The occurrence of not one but two cases of TM—a condition ordinarily reputed to be “rare”—ought to raise a red flag because the Covid-19 vaccine, by its developers’ own acknowledgement, is highly reactogenic. The Oxford researchers’ July report in The Lancet (published around the same time as the first TM incident) indicated that a single dose of the Oxford/AstraZeneca vaccine had a higher “reactogenicity profile” (a stronger inflammatory response) than the meningitis vaccine against which it is being compared.
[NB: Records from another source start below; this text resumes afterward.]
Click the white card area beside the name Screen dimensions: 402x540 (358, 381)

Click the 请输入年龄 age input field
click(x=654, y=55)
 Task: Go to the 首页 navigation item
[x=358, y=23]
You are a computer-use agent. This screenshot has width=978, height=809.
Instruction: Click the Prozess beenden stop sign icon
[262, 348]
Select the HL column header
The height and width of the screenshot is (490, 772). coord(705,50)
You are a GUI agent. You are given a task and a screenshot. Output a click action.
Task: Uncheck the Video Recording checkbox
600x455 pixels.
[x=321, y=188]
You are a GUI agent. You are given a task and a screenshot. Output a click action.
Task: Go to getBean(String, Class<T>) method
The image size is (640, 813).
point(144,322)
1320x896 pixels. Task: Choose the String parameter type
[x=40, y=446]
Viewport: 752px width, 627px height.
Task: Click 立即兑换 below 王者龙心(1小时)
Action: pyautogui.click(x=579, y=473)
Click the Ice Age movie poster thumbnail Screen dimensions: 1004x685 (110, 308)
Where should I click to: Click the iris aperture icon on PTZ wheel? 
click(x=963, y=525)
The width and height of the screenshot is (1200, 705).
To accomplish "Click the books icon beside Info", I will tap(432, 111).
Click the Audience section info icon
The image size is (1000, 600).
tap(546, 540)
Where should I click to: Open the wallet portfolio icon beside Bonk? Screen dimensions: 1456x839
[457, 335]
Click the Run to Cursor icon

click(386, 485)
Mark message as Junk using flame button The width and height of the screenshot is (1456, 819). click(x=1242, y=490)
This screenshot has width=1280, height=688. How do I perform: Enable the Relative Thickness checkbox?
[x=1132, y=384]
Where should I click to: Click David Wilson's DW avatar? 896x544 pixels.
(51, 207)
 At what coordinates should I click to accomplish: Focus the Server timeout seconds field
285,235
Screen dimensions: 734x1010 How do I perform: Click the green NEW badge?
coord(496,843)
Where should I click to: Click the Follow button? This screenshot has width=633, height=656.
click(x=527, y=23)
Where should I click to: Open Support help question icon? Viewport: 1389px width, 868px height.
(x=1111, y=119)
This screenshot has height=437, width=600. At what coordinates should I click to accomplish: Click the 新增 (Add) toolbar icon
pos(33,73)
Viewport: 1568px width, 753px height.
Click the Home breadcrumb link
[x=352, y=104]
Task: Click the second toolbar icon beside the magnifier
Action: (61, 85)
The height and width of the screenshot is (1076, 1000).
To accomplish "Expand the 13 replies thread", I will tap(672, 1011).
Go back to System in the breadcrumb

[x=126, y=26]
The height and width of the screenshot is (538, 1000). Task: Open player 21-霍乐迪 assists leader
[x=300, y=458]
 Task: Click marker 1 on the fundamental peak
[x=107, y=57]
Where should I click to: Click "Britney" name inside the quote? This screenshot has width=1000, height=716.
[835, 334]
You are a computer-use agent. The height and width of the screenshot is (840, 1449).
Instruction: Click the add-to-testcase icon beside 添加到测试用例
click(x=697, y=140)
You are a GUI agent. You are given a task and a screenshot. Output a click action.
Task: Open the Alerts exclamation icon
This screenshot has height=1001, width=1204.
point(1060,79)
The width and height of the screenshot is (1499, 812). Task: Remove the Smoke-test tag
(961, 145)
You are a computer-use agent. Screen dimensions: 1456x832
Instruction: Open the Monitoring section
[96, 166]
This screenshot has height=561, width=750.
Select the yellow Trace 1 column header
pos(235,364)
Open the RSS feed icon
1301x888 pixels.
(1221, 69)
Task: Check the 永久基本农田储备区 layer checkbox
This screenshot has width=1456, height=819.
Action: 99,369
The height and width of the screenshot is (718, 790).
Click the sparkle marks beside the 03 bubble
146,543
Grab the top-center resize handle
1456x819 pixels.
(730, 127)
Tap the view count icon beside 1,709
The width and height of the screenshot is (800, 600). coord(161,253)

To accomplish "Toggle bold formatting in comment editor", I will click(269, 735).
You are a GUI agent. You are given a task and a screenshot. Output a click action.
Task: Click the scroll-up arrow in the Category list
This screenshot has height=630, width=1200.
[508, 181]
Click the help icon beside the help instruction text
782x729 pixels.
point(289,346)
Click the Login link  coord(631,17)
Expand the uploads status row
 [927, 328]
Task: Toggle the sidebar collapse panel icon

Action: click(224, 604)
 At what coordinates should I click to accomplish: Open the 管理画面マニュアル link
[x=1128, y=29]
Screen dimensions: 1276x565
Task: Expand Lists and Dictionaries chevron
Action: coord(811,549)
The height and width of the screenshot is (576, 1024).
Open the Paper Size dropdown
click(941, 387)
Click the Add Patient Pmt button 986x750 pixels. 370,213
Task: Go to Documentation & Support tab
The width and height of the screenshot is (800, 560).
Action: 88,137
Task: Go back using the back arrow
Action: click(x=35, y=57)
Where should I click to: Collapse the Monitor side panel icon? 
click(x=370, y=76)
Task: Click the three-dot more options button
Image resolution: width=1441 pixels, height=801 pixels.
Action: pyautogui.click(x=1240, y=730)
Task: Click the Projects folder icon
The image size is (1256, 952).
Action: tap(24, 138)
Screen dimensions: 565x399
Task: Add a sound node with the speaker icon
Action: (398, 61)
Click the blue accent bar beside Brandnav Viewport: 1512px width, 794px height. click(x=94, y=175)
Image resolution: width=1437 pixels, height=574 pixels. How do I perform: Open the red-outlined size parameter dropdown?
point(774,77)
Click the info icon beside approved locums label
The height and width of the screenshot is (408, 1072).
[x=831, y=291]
That is saying something, given that the type of meningitis vaccine being used as a comparison is itself notorious for producing serious adverse reactions—including TM. Commenting on this point, one observer who is favorable to the push for a Covid-19 vaccine but questions the Oxford group’s decision not to use an inert saline placebo has stated, “comparing an experimental COVID-19 vaccine that has so far been shown to cause a fair amount of physical reactions . . . to a meningitis vaccine that can also cause these temporary side effects will certainly paint a kinder picture of the COVID vaccine.”
In a surprisingly scathing critique of Oxford’s and AstraZeneca’s mishandling of the two TM incidents, the New York Times noted recently that “finding even one case among thousands of trial participants could be a red flag” and added that “[m]ultiple confirmed cases . . . could be enough to halt AstraZeneca’s vaccine bid entirely.” In the equally blunt words of a vaccine expert interviewed by the Times, “If a third case of neurological disease pops up in the vaccine group, then this vaccine may be done.”
At the time of the September clinical trial pause, the investment website The Motley Fool pointed out that AstraZeneca is in a close race with its competitors “to be among the first Western-based companies to successfully develop a COVID-19 vaccine.” Noting that the first round of Covid-19 vaccines are “expected to be high-value products for their manufacturers,” the investment site speculated that the clinical trial pause might give Pfizer and Moderna “an important competitive edge.” On the other hand, the site stated, “this single vaccine is not a make-or-break product for this top pharma company [AstraZeneca].”
What websites like The Motley Fool do not mention is AstraZeneca’s pattern of “knowingly and systematically” hiding negative information about its products and paying out millions in fines and settlements for false claims. As Jeremy Loffredo pointed out in a Children’s Health Defense commentary, this pattern of behavior should be taken into account when considering whether Oxford/AstraZeneca made the right call in rushing to relaunch the clinical trials. In the words of a former Harvard Medical School professor, “The dangers to the public for taking an unproven and undertested vaccine are [already] overwhelming,” and the “opaque veil” that limits transparency of the vaccine testing and approval process is only making a bad situation worse.